Here’s an example of a simple document using JSON format:
{ "Id": "1234", "FirstName": "Zefram", "LastName": "Cochrane", "Birthday": "April 5, 2030", "Interests": [ "Rockets", "Spaceships", "Spaceflight" ] }
Key/Value NoSQL Storage
Key/Value NoSQL is also a common type of NoSQL database. It’s often used as a cache database; such as Redis Cache. Key/Value stores data with the Key as the identifier and the Value as the data itself. This makes retrieving the data by Key very fast, as it’s basically just a dictionary lookup to query the data.
Here’s an example of what some data might look like stored as Key/Value NoSQL:
Key | Value |
---|---|
K1 | Bart,Homer,Smithers |
K2 | Marge,Magie,Lisa |
K3 | Chris |
K4 | 1,2,3,4 |
Column NoSQL Storage
Column NoSQL is probably the closest NoSQL type to a relational SQL database table. However, the concept of a Table doesn’t really exist in Column NoSQL. A column can be part of a Column Family that resembles at most a relational row, but may appear in one row and not in the others.
Some of the most popular Column NoSQL databases are a combination of Key/Value and Column in one. Such as Cassandra and Azure Table Storage, or Azure Cosmos DB using Cassandra API.
Graph NoSQL Storage
Graph NoSQL storage is one that’s quite a bit different than the rest. It uses graph structures made up of nodes and edges (aka relationships). It basically is a way to store data as a mixture of Nodes with the Relationships between them to map out the data in a graph structure. This type of NoSQL enables data to be queried very efficiently when you need to traverse the relationships very quickly.
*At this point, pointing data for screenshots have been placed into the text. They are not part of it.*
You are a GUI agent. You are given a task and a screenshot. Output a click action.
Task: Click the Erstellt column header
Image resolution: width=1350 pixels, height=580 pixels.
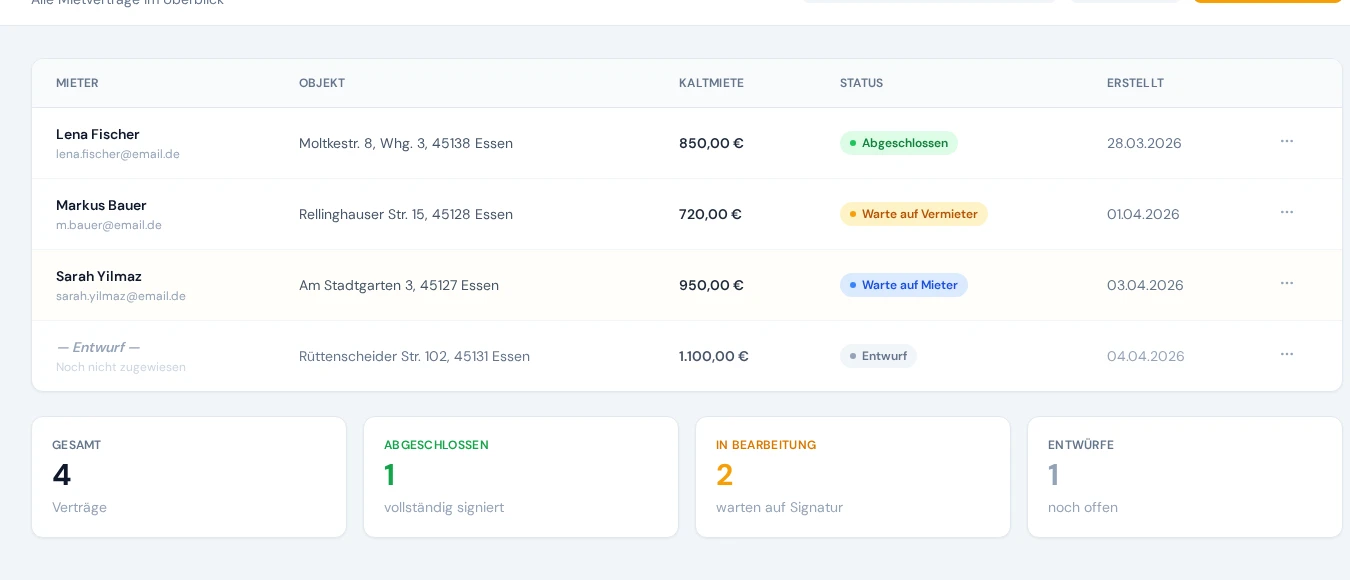click(1135, 83)
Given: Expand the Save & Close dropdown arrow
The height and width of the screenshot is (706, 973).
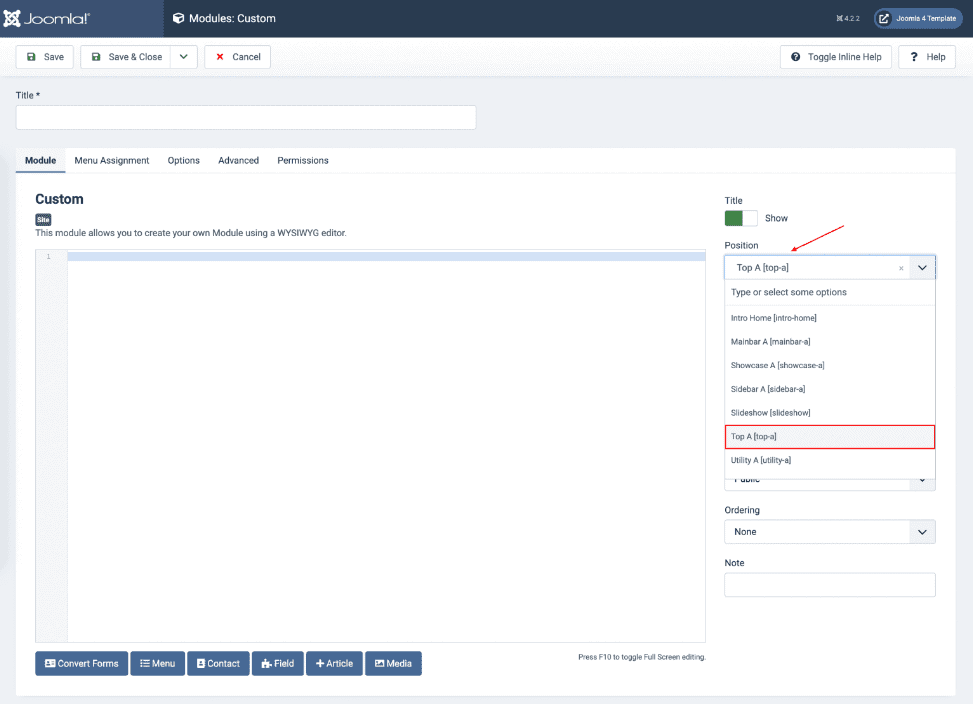Looking at the screenshot, I should 184,57.
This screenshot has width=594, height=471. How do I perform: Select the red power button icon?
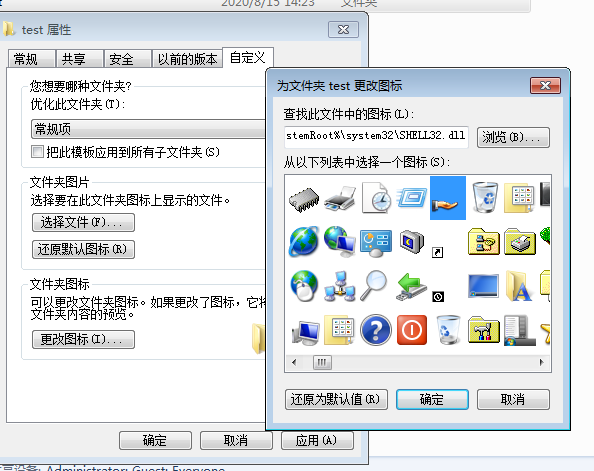pyautogui.click(x=412, y=330)
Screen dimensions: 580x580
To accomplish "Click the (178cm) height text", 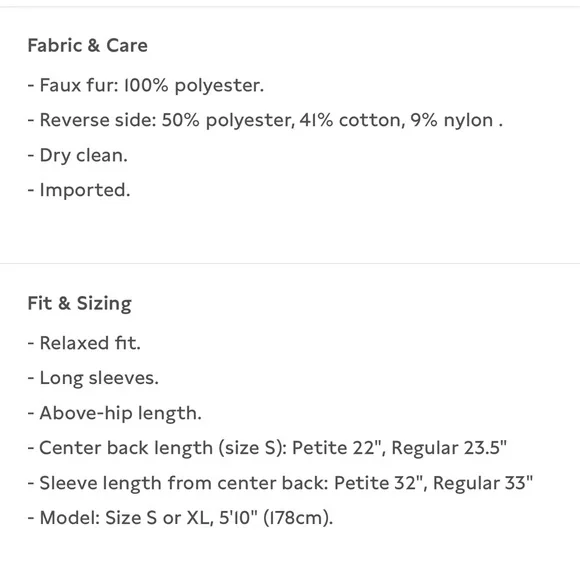I will tap(298, 517).
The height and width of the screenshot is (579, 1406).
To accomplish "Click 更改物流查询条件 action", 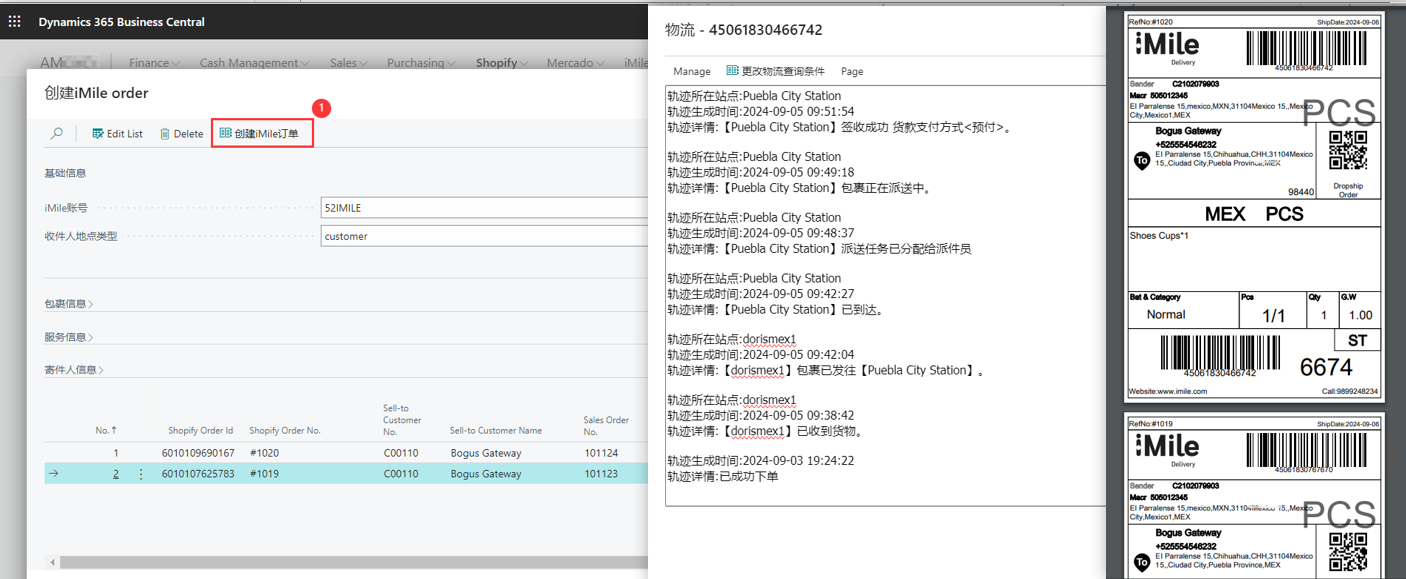I will coord(775,71).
Some uses of Graph NoSQL would be storing a friends list and mapping the relationships between all the “friends” so they can be queries. Another is to be able to map a customer’s interests or past purchases and generating recommended products for that customer to buy.
You can see implementations of Graph NoSQL storage in the following example systems:
- Netflix and their recommended watch lists
- Facebook and the social graph of friends and friends of friends
- LinkedIn and professional connections in your network
Polyglot Storage
There are different data types and uses patterns that fit different database types better than others. There are many times where a SQL database would be the best database to use. There are also times where a NoSQL Graph, Column, Key/Value, or Document database would fit best. As a result, there are also times where multiple data stores may be necessary to provide the best data storage system for an application or enterprise system.
“Polyglot Storage” is the term used to describe a system that uses multiple database types, or storage types, for different data within the same system. It’s the basic idea of using the correct data storage that makes sense for the data, rather than just fitting all the application data into a single data storage type.
“Polyglot Storage” is the term used to describe a system that uses multiple database types, or storage types, for different data within the same system.
For many years, most developers would build an application using SQL databases and just put all the data in the same database. They would then just figure out how to query the data when needed. In a Polyglot Storage solution, there may be a SQL database for some data, and a NoSQL database (or multiple) for other data. This enables better software systems to be created with greater performance and flexibility.